010516i foreign investor surveyMultifamily and industrial were tied for first place as preferred property types in the United States, according to the survey conducted for the association by the James A. Graaskamp Center for Real Estate at the Wisconsin School of Business. Retail was third; office fourth; and hotels fifth.

It’s worth keeping in mind that member portfolios’ success benefits many invested pension funds,  Fetgatter said, and their investment could lead to greater employment opportunities in the cities targeted from overseas. In the survey, 60 percent of respondents said the United States was the country providing the most stable and secure real estate investments. Second-place Germany trailed at only 19 percent of the vote.

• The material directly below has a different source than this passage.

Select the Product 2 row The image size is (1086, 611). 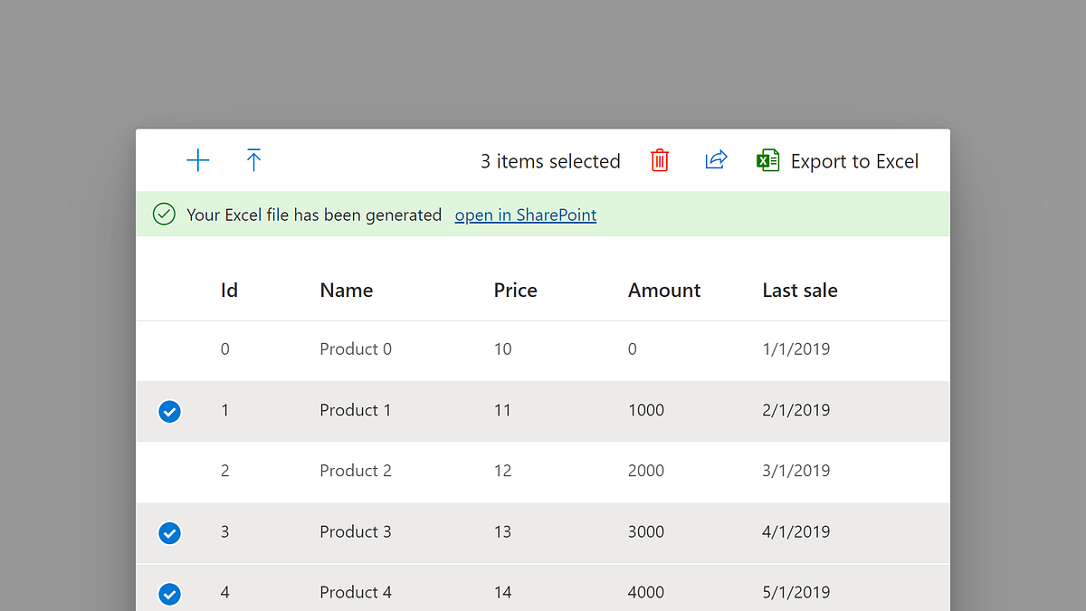click(356, 471)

The pace of investment was likely to grow even faster with “recent legislation bringing welcome relief from certain [Foreign Investment in Real Property Tax Act] taxes,” he said in the association’s Monday press release.

The big story

The local trend was identified years ago, with Cambridge buyers and even renters reporting futile searches for homes in competition with mystery buyers offering above asking prices with cash, which demands less paperwork and hassle than dealing with a mortgagee. A Boston Globe article in mid-2013 said about a quarter of luxury condominiums were going to international buyers and included telling anecdotes – such as the one about “a man from Beijing [who] bought a $1.35 million, four-bedroom Colonial in Brookline for his 17-year-old daughter.”

In Cambridge, the big story since that time has been Gerald L. Chan, of Hong Kong and Newton, a billionaire who gifted $350 million to his alma mater, the Harvard School of Public Health, and went on a buying spree of more than $120 million in commercial properties in Harvard Square and residential properties throughout the city. The Chan family is backing restaurants replacing mainstays of the square that left after Chan bought their buildings: Parsnip, replacing Upstairs on the Square; Night Market, replacing Tamarind Bay; and Brake Fast, which was announced to replace Leo’s Place – although that location is still empty after two years.

Last spring Chan bought the old Church Street cinemas for $17.5 million, which is $11 million more than real estate firm Carpenter & Co. paid when AMC Loews shut the theater down and sold it in 2012, according to The Harvard Crimson. Plans for the building haven’t been announced, but some Harvard-area Chan purchases, such as the American Express offices by Winthrop Square, stay empty for extended periods.

Survey limitation

But Chan’s swift move into Cambridge property isn’t reflected in the association’s survey of its nearly 200 members – investors listed as having $2 trillion or more in real estate assets under management globally.

“We only survey members of our organization, only institutions from 21 different countries, and China isn’t one of them,” Fetgatter said. “They keep things close to their chest” in China.

It was among the reasons he couldn’t address the stresses facing Cambridge real estate, he said.

“I know what you’re talking about, though,” Fetgatter said. “I used to live in Cambridge.”